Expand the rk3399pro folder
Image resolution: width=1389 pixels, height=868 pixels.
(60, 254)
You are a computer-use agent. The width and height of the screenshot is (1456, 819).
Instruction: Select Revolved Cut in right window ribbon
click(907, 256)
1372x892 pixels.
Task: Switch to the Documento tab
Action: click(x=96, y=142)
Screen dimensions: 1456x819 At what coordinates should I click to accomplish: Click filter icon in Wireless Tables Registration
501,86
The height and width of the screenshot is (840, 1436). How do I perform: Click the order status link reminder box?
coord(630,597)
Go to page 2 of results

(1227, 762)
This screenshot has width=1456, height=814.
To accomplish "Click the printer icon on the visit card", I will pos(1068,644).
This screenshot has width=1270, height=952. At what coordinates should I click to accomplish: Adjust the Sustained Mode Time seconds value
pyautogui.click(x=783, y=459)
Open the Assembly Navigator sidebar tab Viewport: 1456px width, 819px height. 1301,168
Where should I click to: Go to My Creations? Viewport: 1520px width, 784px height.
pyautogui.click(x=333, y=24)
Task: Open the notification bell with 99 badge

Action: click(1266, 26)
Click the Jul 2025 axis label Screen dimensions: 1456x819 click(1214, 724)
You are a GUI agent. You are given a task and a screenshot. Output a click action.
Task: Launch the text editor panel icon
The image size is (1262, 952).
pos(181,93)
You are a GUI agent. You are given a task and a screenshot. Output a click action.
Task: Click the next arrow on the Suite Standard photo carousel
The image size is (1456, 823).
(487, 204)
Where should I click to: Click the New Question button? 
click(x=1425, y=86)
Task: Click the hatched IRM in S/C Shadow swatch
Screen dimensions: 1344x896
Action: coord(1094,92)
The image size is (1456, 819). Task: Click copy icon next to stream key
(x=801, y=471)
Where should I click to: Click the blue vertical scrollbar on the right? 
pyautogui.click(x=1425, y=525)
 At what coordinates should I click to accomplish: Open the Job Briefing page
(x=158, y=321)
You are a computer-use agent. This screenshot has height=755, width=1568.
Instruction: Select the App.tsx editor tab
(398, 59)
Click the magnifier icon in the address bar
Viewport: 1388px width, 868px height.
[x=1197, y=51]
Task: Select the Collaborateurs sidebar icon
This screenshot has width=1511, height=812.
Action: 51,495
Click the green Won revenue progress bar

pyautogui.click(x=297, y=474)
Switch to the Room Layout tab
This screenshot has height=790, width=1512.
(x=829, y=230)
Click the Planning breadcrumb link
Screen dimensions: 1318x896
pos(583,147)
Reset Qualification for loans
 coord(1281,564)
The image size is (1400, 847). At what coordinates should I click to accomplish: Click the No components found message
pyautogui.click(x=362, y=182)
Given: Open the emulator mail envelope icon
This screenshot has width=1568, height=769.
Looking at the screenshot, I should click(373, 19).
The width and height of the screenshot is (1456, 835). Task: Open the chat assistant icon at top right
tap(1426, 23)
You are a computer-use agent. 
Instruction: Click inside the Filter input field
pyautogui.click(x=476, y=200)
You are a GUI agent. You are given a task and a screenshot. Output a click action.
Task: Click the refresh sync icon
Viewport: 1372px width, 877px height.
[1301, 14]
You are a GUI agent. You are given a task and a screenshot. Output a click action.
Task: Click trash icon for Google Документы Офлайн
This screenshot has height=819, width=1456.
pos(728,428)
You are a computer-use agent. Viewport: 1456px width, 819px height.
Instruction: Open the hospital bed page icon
┄┄┄┄┄┄┄┄┄┄
• TRY IT:
Exactly as written, transcribe each line of the data.

• SOLUTION:
Expand the rk3399pro folder
Image resolution: width=1389 pixels, height=868 pixels.
(60, 254)
You are a computer-use agent. The width and height of the screenshot is (1456, 819).
Instruction: Select Revolved Cut in right window ribbon
click(907, 256)
1372x892 pixels.
Task: Switch to the Documento tab
Action: click(x=96, y=142)
Screen dimensions: 1456x819 At what coordinates should I click to accomplish: Click filter icon in Wireless Tables Registration
501,86
The height and width of the screenshot is (840, 1436). How do I perform: Click the order status link reminder box?
coord(630,597)
Go to page 2 of results

(1227, 762)
This screenshot has width=1456, height=814.
To accomplish "Click the printer icon on the visit card", I will pos(1068,644).
This screenshot has width=1270, height=952. At what coordinates should I click to accomplish: Adjust the Sustained Mode Time seconds value
pyautogui.click(x=783, y=459)
Open the Assembly Navigator sidebar tab Viewport: 1456px width, 819px height. 1301,168
Where should I click to: Go to My Creations? Viewport: 1520px width, 784px height.
pyautogui.click(x=333, y=24)
Task: Open the notification bell with 99 badge

Action: click(1266, 26)
Click the Jul 2025 axis label Screen dimensions: 1456x819 click(1214, 724)
You are a GUI agent. You are given a task and a screenshot. Output a click action.
Task: Launch the text editor panel icon
The image size is (1262, 952).
pos(181,93)
You are a GUI agent. You are given a task and a screenshot. Output a click action.
Task: Click the next arrow on the Suite Standard photo carousel
The image size is (1456, 823).
(487, 204)
Where should I click to: Click the New Question button? 
click(x=1425, y=86)
Task: Click the hatched IRM in S/C Shadow swatch
Screen dimensions: 1344x896
Action: coord(1094,92)
The image size is (1456, 819). Task: Click copy icon next to stream key
(x=801, y=471)
Where should I click to: Click the blue vertical scrollbar on the right? 
pyautogui.click(x=1425, y=525)
 At what coordinates should I click to accomplish: Open the Job Briefing page
(x=158, y=321)
You are a computer-use agent. This screenshot has height=755, width=1568.
Instruction: Select the App.tsx editor tab
(398, 59)
Click the magnifier icon in the address bar
Viewport: 1388px width, 868px height.
[x=1197, y=51]
Task: Select the Collaborateurs sidebar icon
This screenshot has width=1511, height=812.
Action: 51,495
Click the green Won revenue progress bar

pyautogui.click(x=297, y=474)
Switch to the Room Layout tab
This screenshot has height=790, width=1512.
(x=829, y=230)
Click the Planning breadcrumb link
Screen dimensions: 1318x896
pos(583,147)
Reset Qualification for loans
 coord(1281,564)
The image size is (1400, 847). At what coordinates should I click to accomplish: Click the No components found message
pyautogui.click(x=362, y=182)
Given: Open the emulator mail envelope icon
This screenshot has width=1568, height=769.
Looking at the screenshot, I should click(373, 19).
The width and height of the screenshot is (1456, 835). Task: Open the chat assistant icon at top right
tap(1426, 23)
You are a computer-use agent. 
Instruction: Click inside the Filter input field
pyautogui.click(x=476, y=200)
You are a GUI agent. You are given a task and a screenshot. Output a click action.
Task: Click the refresh sync icon
Viewport: 1372px width, 877px height.
[1301, 14]
You are a GUI agent. You are given a task and a screenshot. Output a click action.
Task: Click trash icon for Google Документы Офлайн
This screenshot has height=819, width=1456.
pos(728,428)
You are a computer-use agent. Viewport: 1456px width, 819px height.
Instruction: Open the hospital bed page icon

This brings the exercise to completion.